Occupational therapists are experts in working with our clients to address the areas with the most need, and we customize our plans for each client. You might eat your breakfast at home or at work, where it's quiet, and I might eat my breakfast while watching videos on my couch. Even though we are both having breakfast, we are eating it differently. They are different experiences that affect us in our own way.

As occupational therapists, we also educate our clients to ensure they are rehabbing in the healthiest way. We believe everything is parallel to each other. The task, the environment, and someone's personal ability are parallel, and we regard them as separate systems. When using the occupational therapy task-oriented approach, you need to spend a lot of time working with a client.

Why is there a dearth of published information about the task-oriented approach in occupational therapy, specifically working with stroke patients?

The occupational therapy task-oriented approach was first proposed by my mentor, Virgil Mathiowetz, in Minnesota in 1994. He and one of his colleagues proposed this at a time when occupational therapy was focused on a medical model, so the rehab world did not accept this type of thinking.

This also makes funding more difficult because it is not a mainstream approach, and research opportunities are limited. I wanted to learn his approach even though I knew it was risky [in terms of research funding opportunities]. After I did some more research on it, I moved from Taiwan to study under him while being sponsored by the occupational therapy program at the University of Minnesota.

Over the past 20 years, especially in motor learning theory, we have seen an increase in awareness about how the environment is very important to a client's recovery. There have been a few case studies done about occupational therapists using the task-oriented approach, but not much. It is a different approach than most health care professionals use, but the new model is moving toward a whole-body approach.

How have you seen the difference in a patient's recovery process between a more generalized approach and a multi-task approach?

I really saw the difference when working on my dissertation. After three or four weeks of intervention with a stroke patient, his motor skill issue had become a psychological issue. My assumption was that his ability to move was holding him back, but it turned out to be psychosocial.

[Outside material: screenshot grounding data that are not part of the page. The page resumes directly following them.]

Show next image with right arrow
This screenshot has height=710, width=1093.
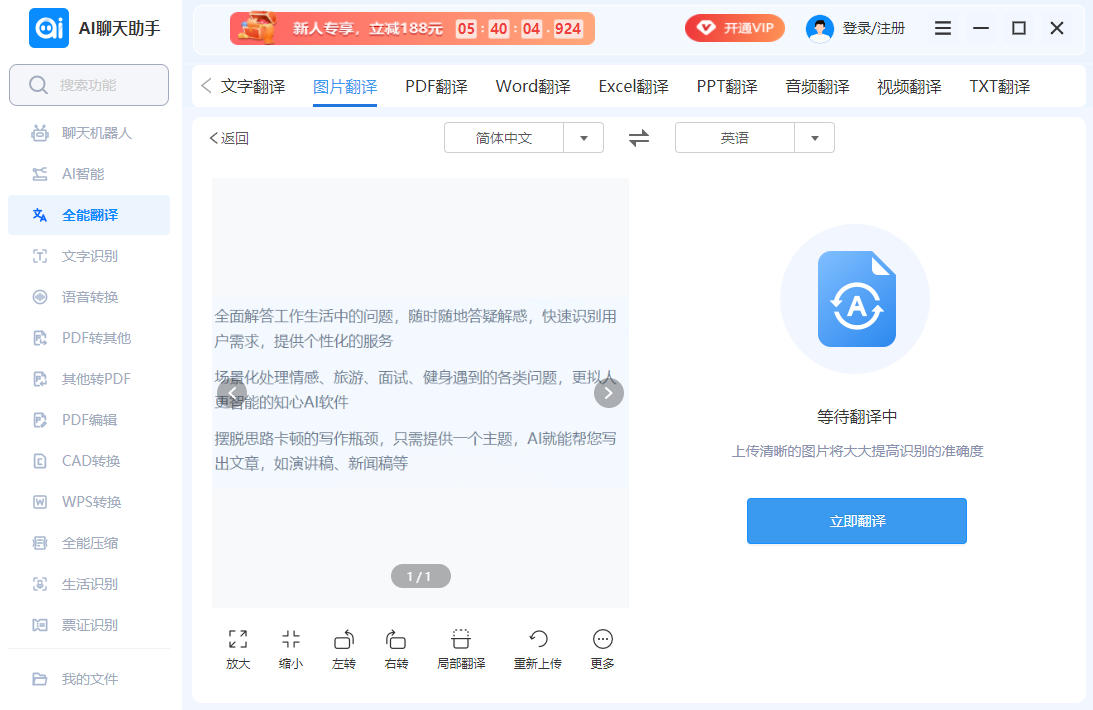(x=609, y=393)
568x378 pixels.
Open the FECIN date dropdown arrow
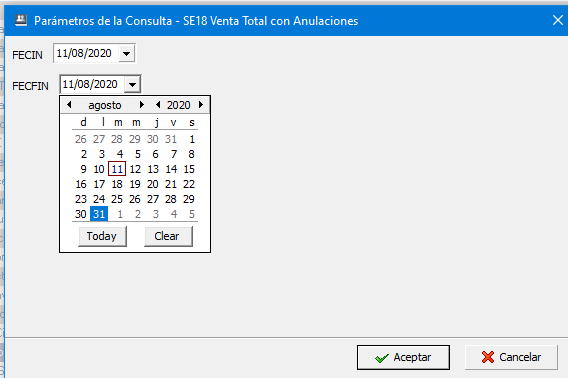click(x=126, y=54)
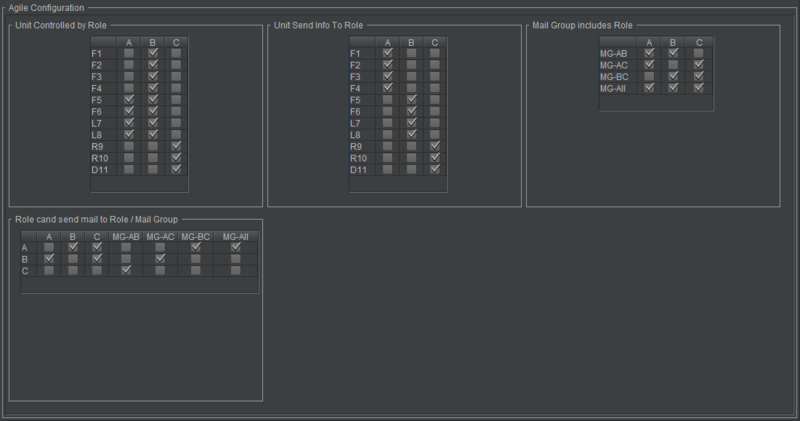Toggle L8 role A in Unit Controlled by Role
The height and width of the screenshot is (421, 800).
pyautogui.click(x=129, y=134)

Once we established that it wasn't his mobility that necessarily contributed to his motor skill issue, the recovery process was easier because we knew what to focus on.

That is why we treat each system as its own. Systems can trigger change. By the end of the study, the man was able to regain his driver's license just a few years after suffering a stroke.

Sometimes, you have to change your entire intervention strategy based on the needs of the patient. It was a perfect example of why it is so important to pay attention to the little things. You have to put yourself in their shoes and not come in with your own perception in order to find out what's wrong. I witnessed the power of that personalized, task-oriented approach, and I want to produce more research to share with our society.

What do you hope the future holds for more occupational therapists using the task-oriented approach?

As capstone coordinator for UNLV's occupational therapy program, I coordinate scholarly projects for our students. Right now, I'm trying to recruit students to do stroke rehab while guiding them toward the occupational therapy task-oriented approach. In terms of research evidence, our studies have only been done with patients who have had a stroke, and our students are eager to learn more.

I spent 20 years in the clinic, and my goal is to develop a clinical protocol for the occupational therapy task-oriented approach. Task-oriented approaches aren't currently covered by insurance companies. I want to create a protocol for therapists to use so it becomes more acceptable. I hope that more people recognize its effectiveness so they can use it to benefit their patients.